SB: Well, I guess it’s all been downhill since they tore down the Armadillo [World Headquarters] in the early ‘80s [laughs]. And I’m only kinda joking … I love this town with all my heart, but I’m not sure I can find any good changes right now. I’m sitting here on Lamar looking at a condo. Burnet Road looks more like South Austin these days than South Lamar does. It’s too bad about the sound ordinance problems, too, but this town does treat its musicians as an asset. HAAM [Health Alliance for Austin Musicians] and the SIMS Foundation are definitely a plus. The festivals are getting a little crazy … but I’ll still attend ‘em [laughs].

CM: Do you think younger bands can succeed following the kind of strictly DIY route that you pursued?

SB: It’s definitely still an uphill battle, but it’s more possible now because of the Internet. When I first started, we didn’t even have email. You had to call a promoter at either 2 pm or 2 am. Now we have websites and all this Kickstarter stuff.
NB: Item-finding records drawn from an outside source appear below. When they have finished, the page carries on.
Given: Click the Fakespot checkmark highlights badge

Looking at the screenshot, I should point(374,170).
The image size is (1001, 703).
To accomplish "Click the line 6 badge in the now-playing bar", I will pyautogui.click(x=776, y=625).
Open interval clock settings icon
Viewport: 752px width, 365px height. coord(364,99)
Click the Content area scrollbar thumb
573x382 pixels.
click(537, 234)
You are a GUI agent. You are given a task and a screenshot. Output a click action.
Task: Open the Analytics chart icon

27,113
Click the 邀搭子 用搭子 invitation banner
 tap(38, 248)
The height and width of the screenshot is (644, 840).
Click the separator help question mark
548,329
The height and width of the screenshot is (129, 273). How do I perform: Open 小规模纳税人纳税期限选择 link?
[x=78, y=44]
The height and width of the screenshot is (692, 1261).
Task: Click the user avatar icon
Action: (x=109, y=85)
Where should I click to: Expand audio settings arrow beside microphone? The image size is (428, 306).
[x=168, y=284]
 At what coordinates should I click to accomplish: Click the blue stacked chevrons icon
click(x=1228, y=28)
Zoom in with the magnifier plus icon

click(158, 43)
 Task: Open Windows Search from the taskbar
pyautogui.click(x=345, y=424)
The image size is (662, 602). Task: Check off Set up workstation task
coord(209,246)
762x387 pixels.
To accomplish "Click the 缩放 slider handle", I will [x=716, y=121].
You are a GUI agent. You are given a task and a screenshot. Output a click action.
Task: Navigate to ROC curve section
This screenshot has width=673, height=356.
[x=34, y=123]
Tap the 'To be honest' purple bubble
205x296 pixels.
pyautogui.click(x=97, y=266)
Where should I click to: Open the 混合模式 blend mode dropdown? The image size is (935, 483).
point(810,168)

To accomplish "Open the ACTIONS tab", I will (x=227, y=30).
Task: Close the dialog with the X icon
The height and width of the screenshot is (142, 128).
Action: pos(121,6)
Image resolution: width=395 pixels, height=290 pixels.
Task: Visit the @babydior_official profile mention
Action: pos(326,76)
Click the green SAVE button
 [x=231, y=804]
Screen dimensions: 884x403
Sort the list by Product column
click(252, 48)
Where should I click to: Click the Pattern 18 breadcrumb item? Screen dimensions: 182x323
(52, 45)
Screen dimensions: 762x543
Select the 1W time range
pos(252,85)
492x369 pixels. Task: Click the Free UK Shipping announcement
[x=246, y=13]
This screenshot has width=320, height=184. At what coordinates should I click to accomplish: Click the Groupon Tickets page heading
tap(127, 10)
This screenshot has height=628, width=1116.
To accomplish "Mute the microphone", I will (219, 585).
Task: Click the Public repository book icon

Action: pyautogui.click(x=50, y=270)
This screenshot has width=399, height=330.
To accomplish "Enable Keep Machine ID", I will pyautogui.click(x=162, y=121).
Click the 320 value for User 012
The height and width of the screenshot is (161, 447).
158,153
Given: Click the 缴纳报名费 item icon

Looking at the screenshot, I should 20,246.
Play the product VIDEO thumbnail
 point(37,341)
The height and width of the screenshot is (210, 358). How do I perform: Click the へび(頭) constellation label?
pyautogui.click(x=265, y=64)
The big question mark is, "Are record labels going to last?" "Is there even a need for them, or can everybody put out their own music?" Any band can do well on their own as long as they put their mind to it. A lot of people think checks and tour buses fall into your lap, but let me tell you — from my experience, that is definitely not the case. I learned a lot doing managing myself. Once I ended up with outside booking agents and labels, I knew what to expect and how to avoid getting ripped off.

CM: What were you listening to at home in Austin before you left on tour?

SB: All over the map. Old Muddy Waters one moment, Steely Dan the next ... I saw Steely Dan a couple of months ago and then turned around and saw Iron Maiden the next week. One contemporary band I enjoy is Goddamn Gallows. As a string band, they’re giving roots music a harder edge. Also, as an aspiring music producer and engineer, I don’t close myself off to crappy pop music — mostly just so I can analyze production techniques. I’m a lo-fi musician that goes for a gritty sound, but I want the knowledge of how to make pop music clean and pristine. Not that I approve of pop music [laughs].